Dans la partie qu’il consacre à cette histoire, l’auteur la compare à une succession de « poupées russes », avec des apports qui, au fil du temps, ont façonné les croyances et les pratiques religieuses de la Famille, mélange d’éléments hérités du catholicisme et de composantes originales. Héritières du port-royalisme (pour la prédestination), du figurisme (avec l’attente de l’Apocalypse), de l’extraordinaire convulsionnaire (dans sa dimension prophétique), du pinélisme (pour le millénarisme et le rejet d’une Eglise romaine corrompue) et du bonjourisme (avec l’attente du retour du prophète Elie), les croyances de la Famille accordent une place centrale à la venue d’un monde meilleur, en lieu et place d’un monde présent foncièrement mauvais et d’une société autant rejetée que crainte. Quant aux pratiques de la Famille, elles se font au sein des foyers, en dehors de toute institution ecclésiale.

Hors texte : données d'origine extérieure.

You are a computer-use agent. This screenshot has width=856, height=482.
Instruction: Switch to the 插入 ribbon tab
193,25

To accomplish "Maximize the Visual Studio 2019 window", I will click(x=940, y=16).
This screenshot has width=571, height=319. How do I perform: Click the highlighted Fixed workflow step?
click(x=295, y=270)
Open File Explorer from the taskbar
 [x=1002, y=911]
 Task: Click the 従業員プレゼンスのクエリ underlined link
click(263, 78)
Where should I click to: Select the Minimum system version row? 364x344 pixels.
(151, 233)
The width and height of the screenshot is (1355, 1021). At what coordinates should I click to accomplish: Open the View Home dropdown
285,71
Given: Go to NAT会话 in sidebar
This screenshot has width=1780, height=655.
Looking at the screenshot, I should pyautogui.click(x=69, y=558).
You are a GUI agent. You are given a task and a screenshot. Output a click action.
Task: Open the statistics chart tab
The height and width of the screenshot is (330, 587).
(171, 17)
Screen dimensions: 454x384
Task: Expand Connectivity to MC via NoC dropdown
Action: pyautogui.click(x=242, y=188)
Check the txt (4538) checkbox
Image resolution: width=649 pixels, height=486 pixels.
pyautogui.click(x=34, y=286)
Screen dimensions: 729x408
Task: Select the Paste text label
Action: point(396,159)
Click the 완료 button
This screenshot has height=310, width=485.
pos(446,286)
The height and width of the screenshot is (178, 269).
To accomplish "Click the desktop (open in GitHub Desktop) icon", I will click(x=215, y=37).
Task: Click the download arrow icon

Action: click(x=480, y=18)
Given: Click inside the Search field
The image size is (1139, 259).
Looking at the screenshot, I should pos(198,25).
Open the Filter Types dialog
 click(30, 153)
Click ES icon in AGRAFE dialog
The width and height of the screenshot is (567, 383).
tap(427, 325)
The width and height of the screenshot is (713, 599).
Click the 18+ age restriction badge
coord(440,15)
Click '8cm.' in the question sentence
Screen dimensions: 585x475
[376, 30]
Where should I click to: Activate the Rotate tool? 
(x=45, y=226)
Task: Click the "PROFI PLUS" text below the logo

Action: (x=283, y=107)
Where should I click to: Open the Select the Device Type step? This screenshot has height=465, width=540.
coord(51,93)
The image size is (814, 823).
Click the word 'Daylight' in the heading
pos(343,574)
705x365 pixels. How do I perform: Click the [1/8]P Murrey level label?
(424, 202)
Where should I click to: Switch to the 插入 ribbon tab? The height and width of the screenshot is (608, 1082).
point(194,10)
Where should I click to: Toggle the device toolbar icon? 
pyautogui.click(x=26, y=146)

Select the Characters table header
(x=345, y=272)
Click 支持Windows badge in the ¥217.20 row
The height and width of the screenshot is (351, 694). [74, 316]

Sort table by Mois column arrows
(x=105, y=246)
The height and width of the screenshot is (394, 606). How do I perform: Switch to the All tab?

Détenteurs du « secret », c’est-à-dire des desseins de Dieu sur l’avenir de l’humanité, les membres de la Famille cherchent à se rendre dignes de la grâce divine par un mode de vie communautaire exemplaire. Apparue sous sa forme actuelle au cours du XIXe siècle, la Famille s’est construite autour d’un ensemble de règles de vie à même d’assurer sa pérennité. Aux premiers fondements (importance de la cellule familiale et du chef de famille sur lequel s’appuie l’engagement religieux, rôle central de la transmission, homogénéité sociale et concentration géographique) sont venues s’ajouter à la fin du XIXe siècle les « frontières » définies par un personnage appelé « Mon Oncle Auguste ». Celles-ci ont définitivement fermée la Famille sur elle-même (plus d’entrées extérieures), tout en la séparant encore davantage du monde extérieur.
Ce sont ces règles rigoureuses qui valent aujourd’hui à la Famille une mise en lumière dont beaucoup de ses membres se seraient bien passés, à commencer par les plus conservateurs. La condition des femmes, l’isolement des enfants, la consanguinité et divers abus ont ainsi été mis en exergue par les médias, en se fondant notamment sur les témoignages de membres ayant rompu (difficilement) avec la Famille. C’est aussi ce mode de vie qui pose la question sectaire, à laquelle l’auteur répond par un rejet catégorique, non seulement en l’absence d’autorité centrale (elle est collective) et de prosélytisme, mais aussi en mettant en avant la pluralité de points de vue au sein de la Famille et les évolutions récentes à l’œuvre.
Pour conclure, l’ouvrage se révèle pertinent pour quiconque s’intéresse aux questions de dissidence et de marginalité religieuses. A titre personnel, il m’a permis de mieux cerner ce qu’est la Famille, dont j’avais appris l’existence par l’émission Affaires sensibles sur France Inter. Toutefois, on peut s’agacer du ton sentencieux et du côté égotiste de l’auteur, qui dessert par endroit le propos. Des illustrations (en particulier des arbres généalogiques) auraient été par ailleurs bienvenues pour clarifier les ramifications de la Famille, sans oublier un référencement final des sources et une bibliographie afin de satisfaire les lecteurs les plus curieux.